▶ _WHAT YOU WILL DO_: Starting at the line with "Where should I click to: Click the green" and ending at the line with "Where should I click to: Open", print exactly the lines of the entries below. Pictures do not belong in the copy.

▶ _SOURCE DATA_:

##########

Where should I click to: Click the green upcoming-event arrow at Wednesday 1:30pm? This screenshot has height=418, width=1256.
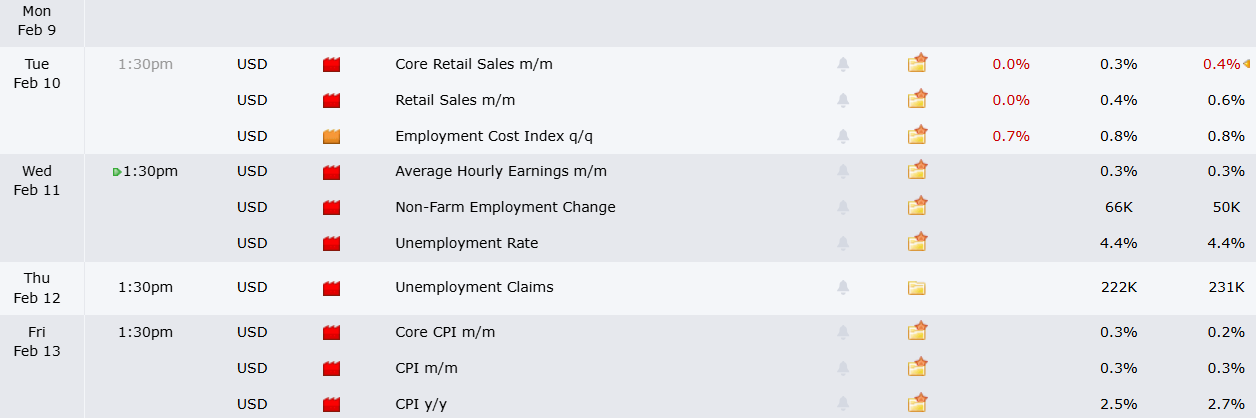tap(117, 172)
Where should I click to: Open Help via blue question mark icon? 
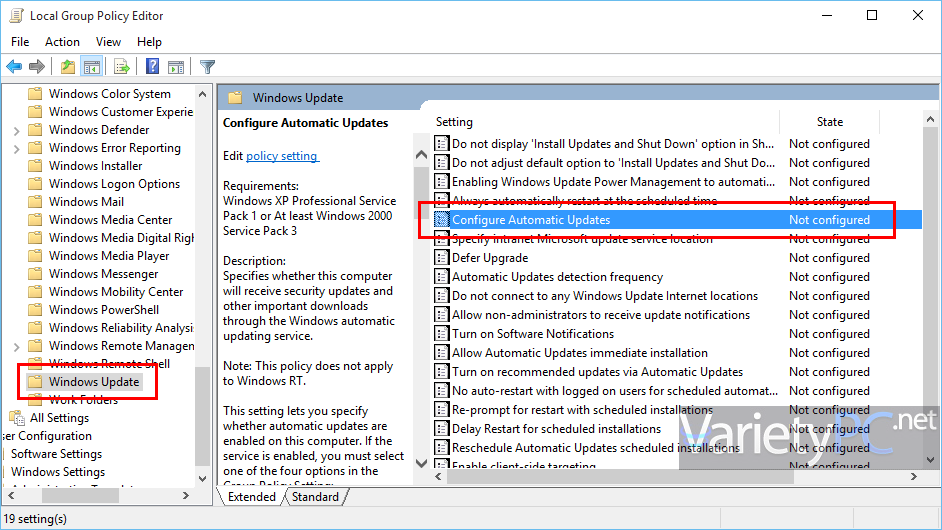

##########

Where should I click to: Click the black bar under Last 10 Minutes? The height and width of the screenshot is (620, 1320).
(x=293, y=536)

##########

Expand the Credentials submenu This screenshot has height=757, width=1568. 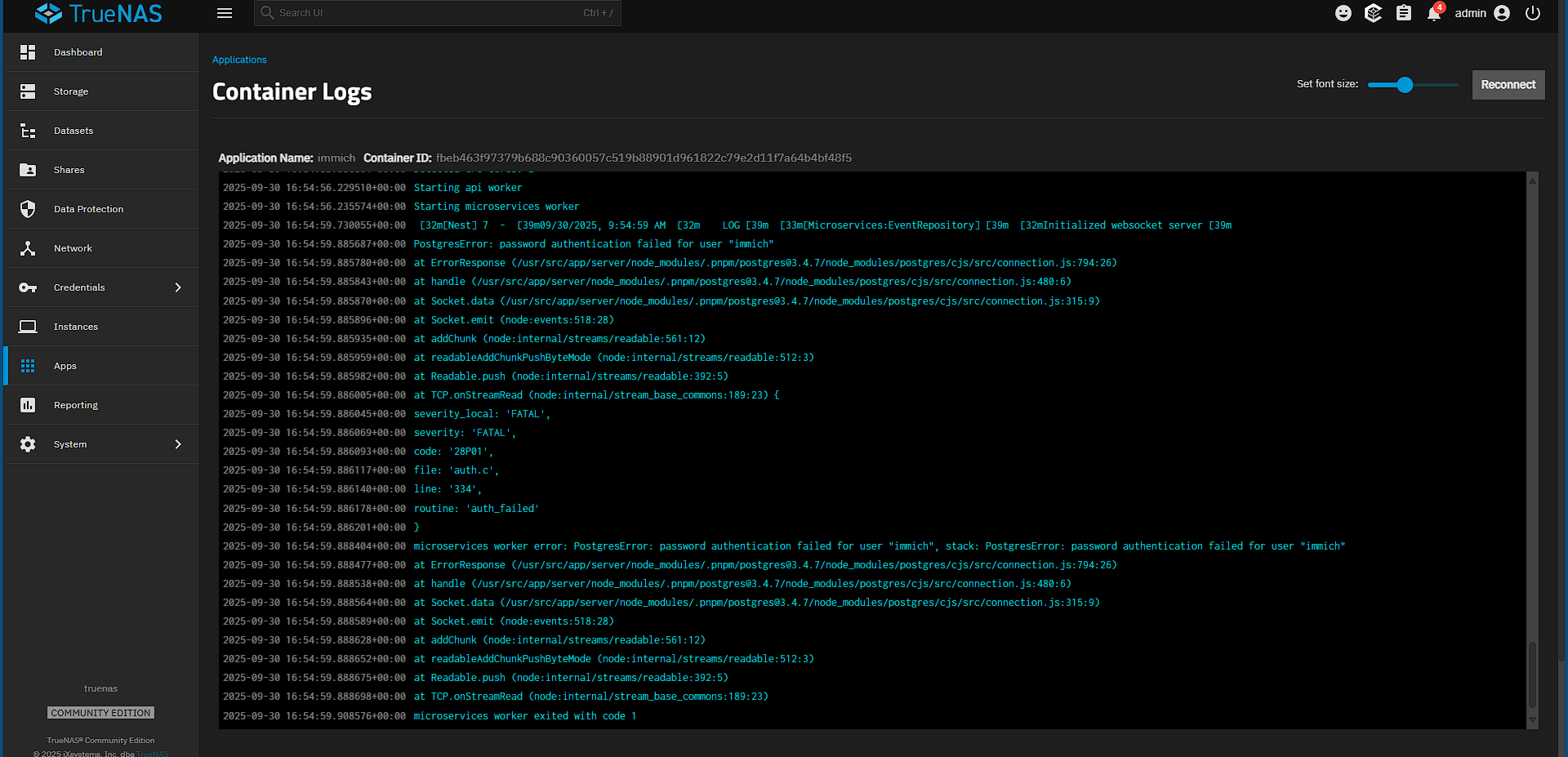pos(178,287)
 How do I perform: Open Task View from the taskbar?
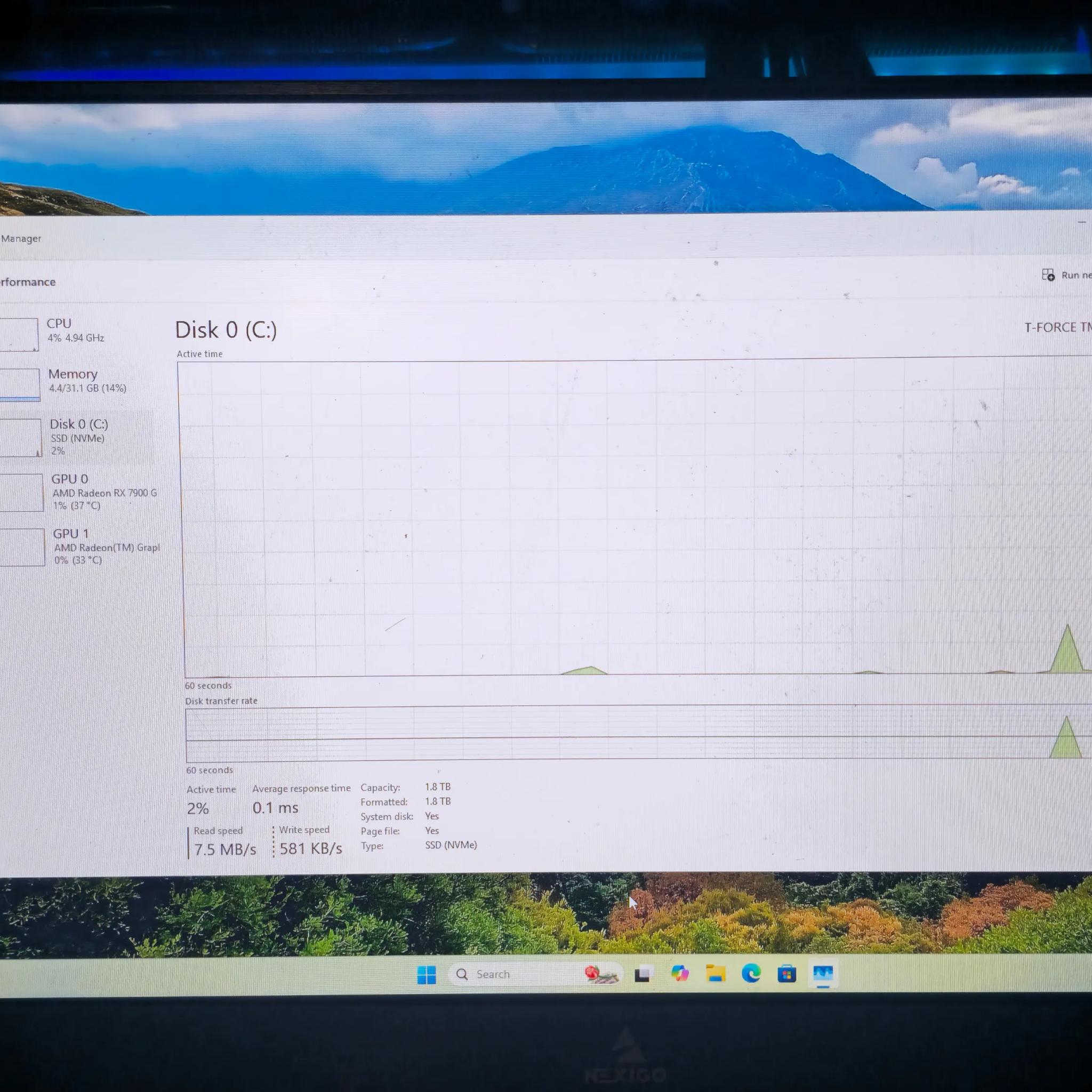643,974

##########

▶ _TASK RESULT_:
Where should I click to: Click the green upcoming-event arrow at Wednesday 1:30pm? This screenshot has height=418, width=1256.
tap(117, 172)
Where should I click to: Open Help via blue question mark icon? 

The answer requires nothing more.